Rappresentano una grande sfida per la società e la loro sopravvivenza è un successo che non può e non si deve dare per scontato. Si tratta dei bambini nati pretermine, che in Italia sono il 7%. Si tratta di neonati che nascono prima delle 37 settimane di età gestazionale e per questo non hanno ancora maturato del tutto organi e apparati e non sono capaci di adattarsi completamente alla vita fuori dal grembo materno. Anche quest’anno, in occasione della Giornata Mondiale della Prematurità, che si celebra martedì 17 novembre, l’Ospedale” Miulli” di Acquaviva delle Fonti ha realizzato un video informativo per sensibilizzare sulle corrette pratiche necessarie per questi neonati. Un argomento che, soprattutto in questo periodo caratterizzato dall’emergenza sanitaria da Covid-19, è ancora più attuale perchè la diffusione del virus ha determinato un incremento delle nascite pretermine.

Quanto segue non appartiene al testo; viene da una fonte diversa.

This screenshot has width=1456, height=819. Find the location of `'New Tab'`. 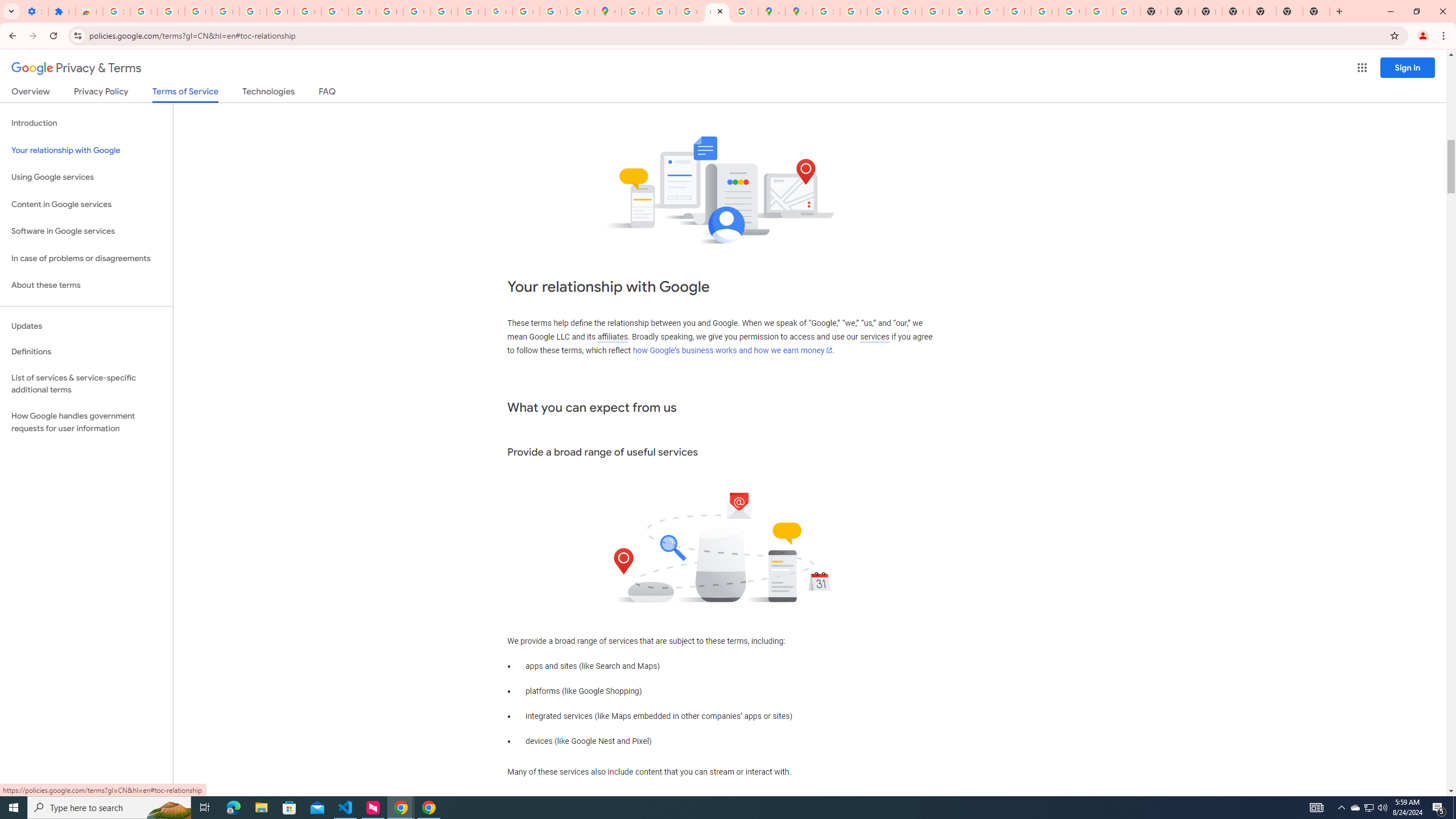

Attualmente, nel reparto di terapia intensiva neonatale dell’ospedale Miulli diretta dal dott. Giuseppe Latorre, vengono assistiti neonati con età gestazionali bassissime, anche di 22/23 settimane e pesi di poche centinaia di grammi, con una grande attenzione all’uso di tutti i dispositivi di protezione individuale. Inoltre, sono attivi i percorsi di sostegno psicologico per i genitori prima e dopo il parto e si continua a lavorare per sostenere sempre di più i neonati prematuri e le loro famiglie. Oggi la mortalità per pesi inferiori a 1.500 grammi è in Italia meno del 15%, un risultato straordinario se pensiamo che negli anni 70 sfiorava il 60%. Questi piccoli devono però nascere in ospedali dotati di terapie intensive, che possano offrire loro tutte le cure disponibili e il massimo supporto ai genitori.